Data extracts ->
★ ★ ★ ★ ★

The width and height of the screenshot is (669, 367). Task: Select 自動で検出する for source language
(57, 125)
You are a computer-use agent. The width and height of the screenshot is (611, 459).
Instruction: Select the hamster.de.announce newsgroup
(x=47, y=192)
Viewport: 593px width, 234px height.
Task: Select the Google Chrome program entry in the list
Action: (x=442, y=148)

★ ★ ★ ★ ★

Exercise description ->
Reproduce, exactly, all the lines shown above.

Result ->
The width and height of the screenshot is (669, 367). Task: Select 自動で検出する for source language
(57, 125)
You are a computer-use agent. The width and height of the screenshot is (611, 459).
Instruction: Select the hamster.de.announce newsgroup
(x=47, y=192)
Viewport: 593px width, 234px height.
Task: Select the Google Chrome program entry in the list
Action: (x=442, y=148)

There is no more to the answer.